R. Por un lado, la de los conciertos acompañando a buenos solistas dándoles el soporte necesario para que puedan cantar cómodos. Por otro lado está la vertiente docente. Como profesor trabajo con el cantante para prepararlo, en una especie de coaching: la dicción, la respiración correcta, el desarrollo de la musicalidad…

P. Muchas veces el foco está en el cantante, pero el pianista sostiene la interpretación.

R. Sí. Un pianista que no sepa respirar con el cantante puede hundir tranquilamente una actuación.

P. ¿A qué se refiere exactamente con “respirar”?

R. El cantante utiliza su aire para cantar y entre frase y frase tiene que respirar de una manera coherente con la música. El pianista tiene que hacerlo al mismo tiempo que él.

P. ¿Es algo que se aprende o surge de forma natural?

R. En mi caso fue bastante natural.
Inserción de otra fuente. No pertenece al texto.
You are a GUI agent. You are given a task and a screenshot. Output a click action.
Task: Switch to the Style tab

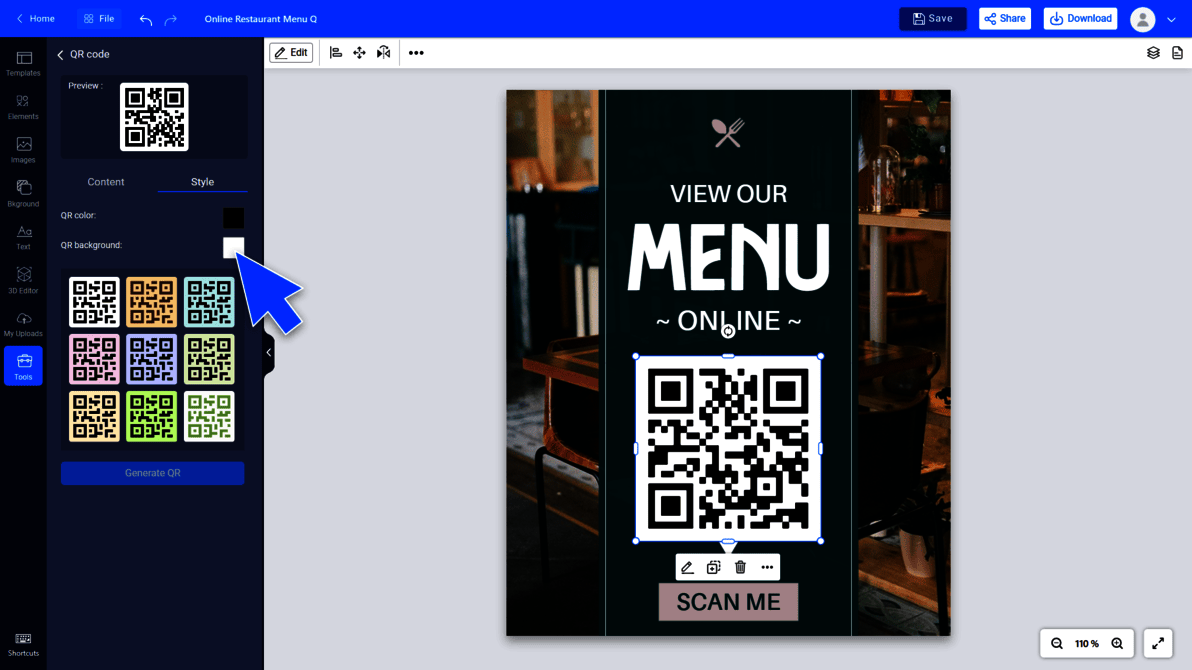[202, 181]
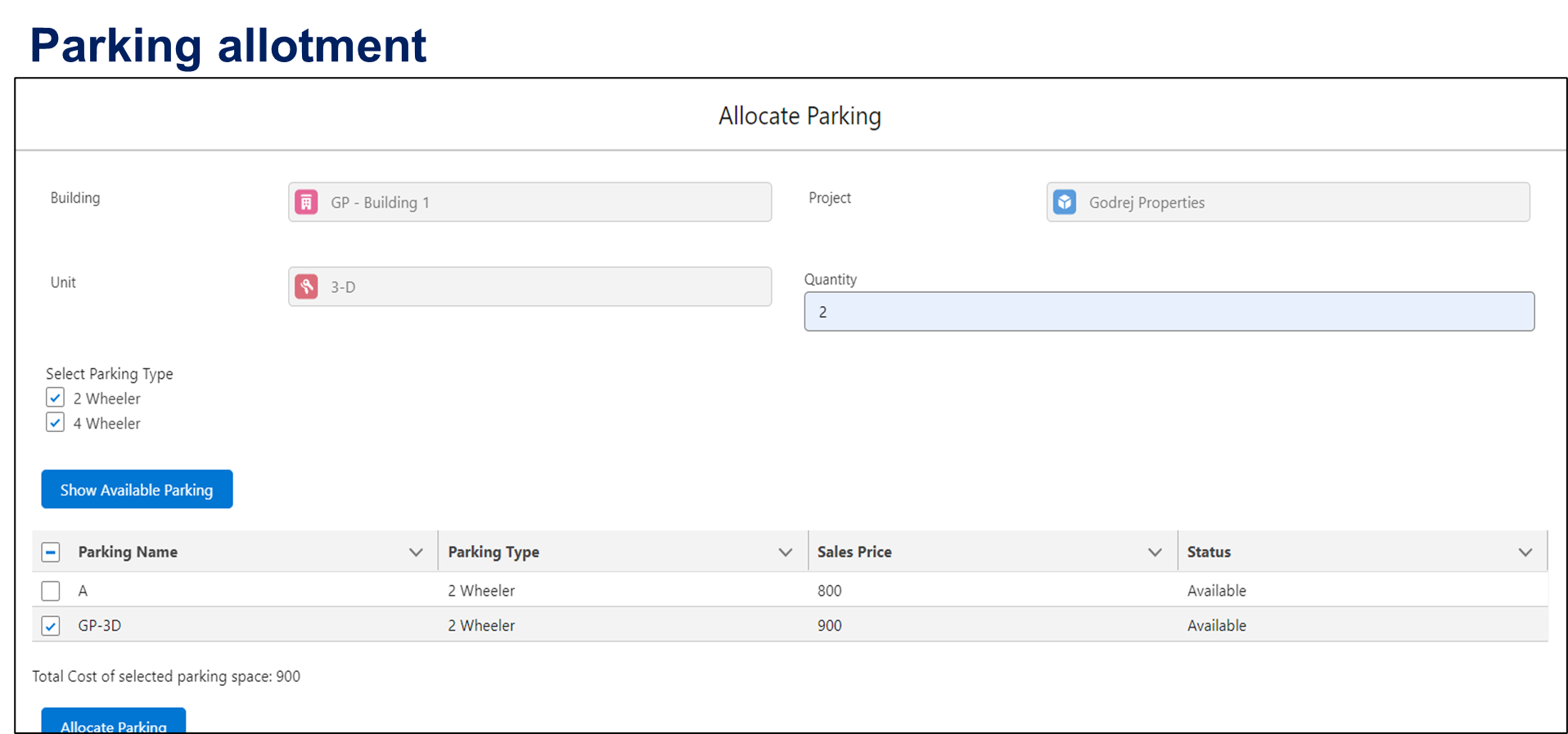1568x734 pixels.
Task: Open the Status column dropdown chevron
Action: coord(1525,552)
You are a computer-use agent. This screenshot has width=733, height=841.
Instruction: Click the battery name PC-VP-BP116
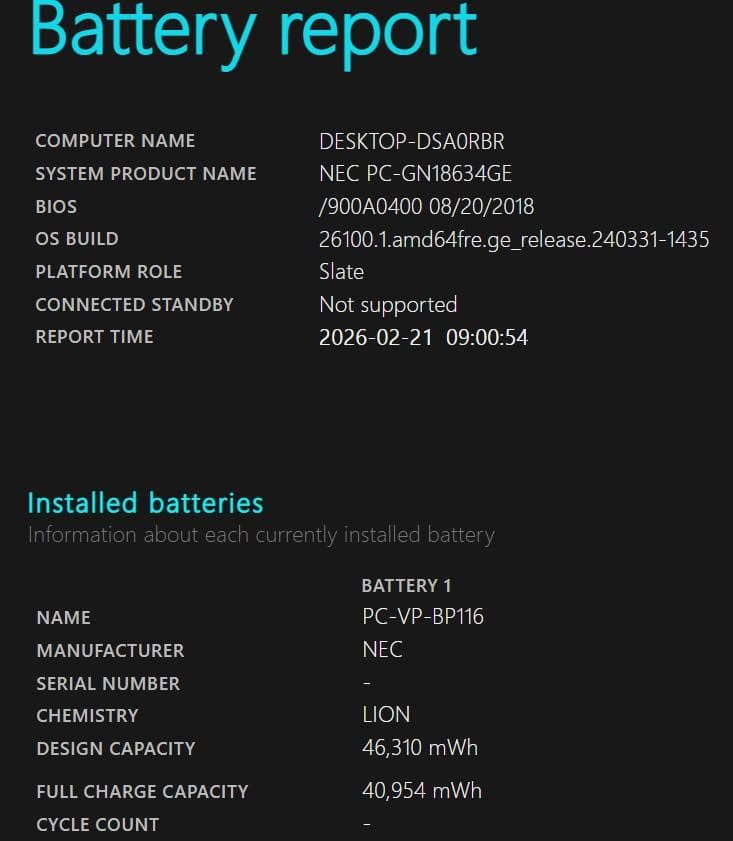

Desde el primer momento en que empecé a acompañar cantantes sentí que lo estaba haciendo bien. La primera persona a la que acompañé me dijo que no podía creer que fuera el primer cantante con el que trabajaba. Es algo innato que luego se desarrolla cuando uno ama el canto. Yo amaba el canto, así que intenté especializarme en ese mundo.

P. Durante más de dos décadas acompañó a Montserrat Caballé. ¿Cómo empezó esa relación?

R. Fue por casualidad. Yo era profesor en el Conservatorio de Mérida y ella tenía que dar un recital, pero no tenía pianista. Funcionó muy bien desde el primer momento. Al año siguiente su pianista habitual enfermó y ella se acordó de mí. Y así empezamos a trabajar juntos.

P. Eso le llevó a escenarios de todo el mundo.

R. Para mí fue un sueño maravilloso. Poder trabajar a ese nivel con una cantante de su talla en los grandes teatros del mundo es algo extraordinario.

P. ¿Algún lugar que le impresionara especialmente?

R. Sí. El Odeón de Herodes Ático en Atenas, justo debajo del Partenón. Recuerdo un concierto allí delante de cinco mil personas, sin amplificación. Desde el piano podía girar la cabeza y ver la luna sobre el Partenón. Fue una noche increíble. También recuerdo actuar en el Museo de Pergamo en Berlín con el piano colocado justo debajo de la Puerta de Ishtar. Son experiencias únicas.

P. ¿Cómo era Montserrat Caballé en las distancias cortas?

R. Era una mujer muy exigente, con todo lo que la rodeaba y consigo misma. Nunca he visto a nadie con ese nivel de autoexigencia. Tenía fama de tener carácter fuerte, pero yo creo que era una forma de defensa. Conocía perfectamente su instrumento y sabía exactamente lo que quería. Y no iba a sacrificar su relación con el público ni su rendimiento por ideas que no coincidieran con la suya.

P. En estos 40 años de carrera, ¿ha cambiado el público de la música clásica?

R. No veo grandes diferencias. Sigue habiendo una mayor presencia de público de más edad que de gente joven, pero ese porcentaje de jóvenes siempre se mantiene.

P. ¿Siempre surge una nueva cantera?

R. La música clásica exige un cierto esfuerzo de escucha. Pero cuando el público descubre que detrás hay una música maravillosa, se queda.

P. En los últimos años, artistas pop incorporan elementos de música clásica. ¿Cómo ve ese fenómeno?

R. Sí, hay muchos ejemplos, como el reciente de Rosalía. Son recursos expresivos que se incorporan, pero para mí la gran fusión fue “Barcelona”, con Freddie Mercury y Montserrat Caballé. Aquello sí fue un acontecimiento histórico. Después ha habido muchos experimentos, pero creo que ninguno ha alcanzado ese nivel.

P. ¿Ha cambiado su relación con el piano con el paso de los años?

R. Con los años te das cuenta de todo lo que te queda por aprender. El pianista acompañante está muy lejos del ego. Siempre está al servicio del cantante.

P. ¿Y se siente cómodo en ese papel?

R. Comodísimo. Yo disfruto del canto desde mi posición. Nunca he pensado en categorías ni en jerarquías. Me siento feliz haciendo lo que hago.